La reconquista del norte de Siria por parte de las tropas leales al gobierno de Damasco se enfrenta a cuatro obstáculos: los yihadistas, el ejército turco, los kurdos y el ejército de Estados Unidos.
Desde el inicio de su intervención militar en suelo sirio, Moscú ha querido desempeñar un papel mediador, lo que le obliga a un equilibrio delicado. Apoya al gobierno de Damasco en su propósito de reconquistar todo el territorio pero, además, quiere coordinarse con Ankara.
En Moscú consideran que el eje de la resistencia (Teherán-Damasco-Hezbolah) es un baluarte contra el yihadismo, pero no contra Israel. En Siria, los rusos tienen que frenar a los iraníes y a Hezbolah.
Rusia es sin duda la principal potencia operativa en Siria, pero no es omnipotente. Además de las dificultades en el norte del país, se enfrenta a dos peligros en el sur: el peligro de los yihadistas (especialmente en la provincia de Deraa) y la amenaza de una guerra entre Israel y el eje de la resistencia.
De ahí que la posición rusa resulte ambigua. Por un lado, Moscú trabaja para establecer un comité para dotar al país de una nueva constitución y exige al gobierno sirio que haga concesiones políticas e institucionales. Por el otro, considera que la prioridad es la reconstrucción material del país.
La estabilización del país y la solución de la cuestión de los refugiados requieren, según el Kremlin, sobre todo de la reconstrucción económica.
En el contexto de la reconstrucción, Rusia cuenta con la participación financiera de Europa y de los países del Golfo, en primer lugar de Emiratos Árabes Unidos.
El caso de Turquía es muy especial por la cuestión frontriza y porque forma parte de la OTAN. Desde 2016 el gobierno de Ankara se ha convertido en un socio estratégico.
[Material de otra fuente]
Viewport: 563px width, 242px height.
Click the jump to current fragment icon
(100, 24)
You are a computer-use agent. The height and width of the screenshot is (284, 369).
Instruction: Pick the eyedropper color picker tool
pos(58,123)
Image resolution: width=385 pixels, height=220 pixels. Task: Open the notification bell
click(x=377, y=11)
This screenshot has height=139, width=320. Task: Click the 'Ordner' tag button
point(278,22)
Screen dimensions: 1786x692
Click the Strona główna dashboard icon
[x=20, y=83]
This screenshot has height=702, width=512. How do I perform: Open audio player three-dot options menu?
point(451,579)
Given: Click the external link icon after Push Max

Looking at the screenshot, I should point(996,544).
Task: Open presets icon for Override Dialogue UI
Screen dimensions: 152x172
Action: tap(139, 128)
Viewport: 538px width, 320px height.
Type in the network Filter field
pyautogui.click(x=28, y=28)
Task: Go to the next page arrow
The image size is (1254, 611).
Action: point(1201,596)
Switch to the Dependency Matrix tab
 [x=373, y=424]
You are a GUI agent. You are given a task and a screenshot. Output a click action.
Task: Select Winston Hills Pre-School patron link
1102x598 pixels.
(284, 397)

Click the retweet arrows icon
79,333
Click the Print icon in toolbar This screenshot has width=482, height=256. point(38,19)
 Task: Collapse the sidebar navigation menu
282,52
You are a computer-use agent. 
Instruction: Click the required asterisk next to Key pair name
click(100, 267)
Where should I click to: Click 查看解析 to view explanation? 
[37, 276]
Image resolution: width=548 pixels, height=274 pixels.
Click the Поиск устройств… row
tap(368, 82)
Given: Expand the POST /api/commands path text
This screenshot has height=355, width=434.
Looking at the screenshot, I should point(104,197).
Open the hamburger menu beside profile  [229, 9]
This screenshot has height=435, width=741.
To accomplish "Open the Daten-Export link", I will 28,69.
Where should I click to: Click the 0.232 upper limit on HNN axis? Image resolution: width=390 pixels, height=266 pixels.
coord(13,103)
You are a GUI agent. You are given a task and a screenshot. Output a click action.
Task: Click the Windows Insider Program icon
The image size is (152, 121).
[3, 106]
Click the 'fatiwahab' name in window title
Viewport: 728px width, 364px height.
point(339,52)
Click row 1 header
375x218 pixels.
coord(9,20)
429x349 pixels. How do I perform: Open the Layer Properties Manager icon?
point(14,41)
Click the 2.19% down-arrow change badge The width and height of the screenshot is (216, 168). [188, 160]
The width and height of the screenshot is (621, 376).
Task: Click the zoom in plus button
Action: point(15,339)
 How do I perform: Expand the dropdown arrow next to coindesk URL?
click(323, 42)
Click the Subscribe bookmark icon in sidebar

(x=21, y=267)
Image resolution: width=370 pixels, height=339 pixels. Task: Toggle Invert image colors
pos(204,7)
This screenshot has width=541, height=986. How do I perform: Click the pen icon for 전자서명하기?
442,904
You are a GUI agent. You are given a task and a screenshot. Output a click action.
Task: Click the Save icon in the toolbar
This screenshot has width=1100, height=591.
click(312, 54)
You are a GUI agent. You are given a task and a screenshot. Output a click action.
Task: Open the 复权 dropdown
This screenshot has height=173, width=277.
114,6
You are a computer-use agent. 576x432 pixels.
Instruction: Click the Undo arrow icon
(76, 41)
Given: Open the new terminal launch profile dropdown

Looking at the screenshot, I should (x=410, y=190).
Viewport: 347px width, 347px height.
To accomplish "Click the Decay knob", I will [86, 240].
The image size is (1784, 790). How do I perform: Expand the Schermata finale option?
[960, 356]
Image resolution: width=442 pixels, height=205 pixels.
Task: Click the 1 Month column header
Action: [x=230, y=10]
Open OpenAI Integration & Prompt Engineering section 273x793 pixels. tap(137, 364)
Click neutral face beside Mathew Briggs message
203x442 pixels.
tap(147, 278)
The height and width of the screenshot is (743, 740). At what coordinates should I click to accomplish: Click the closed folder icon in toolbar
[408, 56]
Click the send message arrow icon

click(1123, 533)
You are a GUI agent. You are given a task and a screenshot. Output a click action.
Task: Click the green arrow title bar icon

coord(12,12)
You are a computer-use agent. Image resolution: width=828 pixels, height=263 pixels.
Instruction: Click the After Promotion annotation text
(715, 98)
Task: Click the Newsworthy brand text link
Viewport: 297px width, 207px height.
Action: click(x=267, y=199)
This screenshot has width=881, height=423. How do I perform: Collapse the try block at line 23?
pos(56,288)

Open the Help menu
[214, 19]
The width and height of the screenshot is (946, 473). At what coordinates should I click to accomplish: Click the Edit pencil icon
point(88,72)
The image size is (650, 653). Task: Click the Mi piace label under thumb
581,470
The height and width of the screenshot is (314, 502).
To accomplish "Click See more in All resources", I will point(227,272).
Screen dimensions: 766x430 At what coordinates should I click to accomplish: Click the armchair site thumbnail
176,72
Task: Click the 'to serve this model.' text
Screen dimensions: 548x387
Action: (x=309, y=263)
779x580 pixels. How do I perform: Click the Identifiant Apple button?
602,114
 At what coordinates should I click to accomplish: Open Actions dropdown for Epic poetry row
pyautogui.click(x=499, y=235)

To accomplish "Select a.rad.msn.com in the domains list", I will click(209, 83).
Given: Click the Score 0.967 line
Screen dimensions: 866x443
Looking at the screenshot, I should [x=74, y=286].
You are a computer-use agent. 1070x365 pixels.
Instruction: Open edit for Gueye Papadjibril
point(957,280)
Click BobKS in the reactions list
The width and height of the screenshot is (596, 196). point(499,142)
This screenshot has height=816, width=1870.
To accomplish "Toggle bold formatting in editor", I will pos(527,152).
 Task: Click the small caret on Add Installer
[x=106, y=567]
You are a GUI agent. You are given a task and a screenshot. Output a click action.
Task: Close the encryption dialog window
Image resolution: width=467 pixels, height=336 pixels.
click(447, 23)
El proceso de Astana, establecido en 2017, es una oportunidad para Rusia.
Rusia pretende que Erdogan abandone su propósito de derrocar a Bashar Al-Assad. Las negociaciones políticas para crear el comité constitucional es el precio a pagar para que Turquía cambie de política respecto a Siria.
Pero no es el único precio a pagar. A principios de 2018 Rusia permitió que el ejército turco comenzara a operar en Afrin porque fue una forma de mostrar a las milicias kurdas el coste de su sometimiento a los planes de Washington.
En septiembre del año pasado Rusia y Turquía acordaron la creación de una zona desmilitarizada en Idlib, que a Turquía le podría haber evitado una nueva ola de refugiados y, además, ponía buen recaudo a los grupos yihadistas que apoya en la región.
El plan le salió mal a Ankara. En muy poco tiempo, unos yihadistas devoraron a otros y Al Qaueda (Hayat Tahrir Al-Sham) salió triunfante y Turquía dio un paso adelante y acordó con el ejército estadounidense la creación de otra zona de seguridad a lo largo de la frontera sirio-turca, especialmente en las zonas controladas por el FDS en el noreste.
Después de la ofensiva del ejército regular en Idlib, Putin hizo concesiones para volver a un cierto equilibrio: apoyó la zona de seguridad para Turquía con el prtexto de los refugiados sirios en Turquía y olvidando a las milicias kurdas (con las que Rusia sigue manteniendo relaciones).
Más de un mes después del acuerdo turco-americano, Ankara expresó su insatisfacción y amenazó con intervenir militarmente contra las milicias kurdas. Esta intervención militar parece impensable si Moscú no da la luz verde.
Pero lo que le gustaría a Rusia es que el acuerdo de los turcos con Estado Unidos fracase porque reforzaría su capacidad negociadora.
Pero a corto plazo, el principal objetivo de Moscú es la salida de las tropas estadounidenses del nordeste de Siria.